--- QUOTED TEXT ---
-- start --
Reputation: 47
I am trying to merge two dataframes but keeping the order.
First dataframe has value:
>>> df_branch1.show(10,False)
+------------------------+
|col |
+------------------------+
|Sorter_SAMPLE_CUSTOMER |
|Join_Source_Target |
|Exp_DetectChanges |
|Filter_Unchanged_Records|
|Router_UPDATE_INSERT |
|Seq_Unique_Key |
+------------------------+
Second dataframe has value:
>>> df_branch2.show(10,False)
+------------------------+
|col |
+------------------------+
|Sorter_CUSTOMER_MASTER |
|Join_Source_Target |
|Exp_DetectChanges |
|Filter_Unchanged_Records|
|Router_UPDATE_INSERT |
|Seq_Unique_Key |
+------------------------+
I want to merge the dataframe but keep the order and expect the order to be preserved.
Output expect like:
+------------------------+
|col |
+------------------------+
|Sorter_SAMPLE_CUSTOMER |
|Sorter_CUSTOMER_MASTER |
|Join_Source_Target |
|Exp_DetectChanges |
|Filter_Unchanged_Records|
|Router_UPDATE_INSERT |
|Seq_Unique_Key |
+------------------------+
Any solution through pyspark or python should do
Upvotes: 1
Views: 1398
Reputation: 18003
This solution uses zipWithIndex, not convinced on mono... approach. Have another solution but as pushed for time here it is.
-- end --
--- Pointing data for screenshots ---
-- start --
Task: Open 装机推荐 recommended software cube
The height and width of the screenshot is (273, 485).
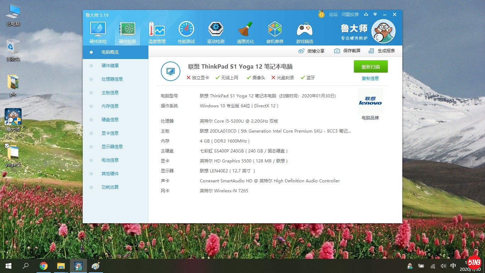Action: click(x=275, y=33)
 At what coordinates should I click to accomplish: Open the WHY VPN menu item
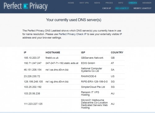[x=84, y=3]
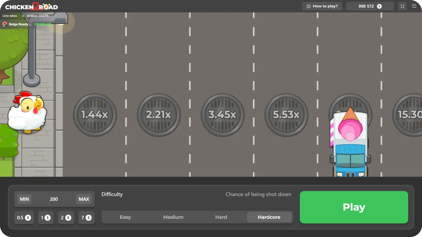Click the 2.21x manhole multiplier

tap(159, 115)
-- end --
--- OBJECTIVE ---
Reproduce the whole forum thread about merging two dataframes word for word.

--- ANSWER ---
Reputation: 47
I am trying to merge two dataframes but keeping the order.
First dataframe has value:
>>> df_branch1.show(10,False)
+------------------------+
|col |
+------------------------+
|Sorter_SAMPLE_CUSTOMER |
|Join_Source_Target |
|Exp_DetectChanges |
|Filter_Unchanged_Records|
|Router_UPDATE_INSERT |
|Seq_Unique_Key |
+------------------------+
Second dataframe has value:
>>> df_branch2.show(10,False)
+------------------------+
|col |
+------------------------+
|Sorter_CUSTOMER_MASTER |
|Join_Source_Target |
|Exp_DetectChanges |
|Filter_Unchanged_Records|
|Router_UPDATE_INSERT |
|Seq_Unique_Key |
+------------------------+
I want to merge the dataframe but keep the order and expect the order to be preserved.
Output expect like:
+------------------------+
|col |
+------------------------+
|Sorter_SAMPLE_CUSTOMER |
|Sorter_CUSTOMER_MASTER |
|Join_Source_Target |
|Exp_DetectChanges |
|Filter_Unchanged_Records|
|Router_UPDATE_INSERT |
|Seq_Unique_Key |
+------------------------+
Any solution through pyspark or python should do
Upvotes: 1
Views: 1398
Reputation: 18003
This solution uses zipWithIndex, not convinced on mono... approach. Have another solution but as pushed for time here it is.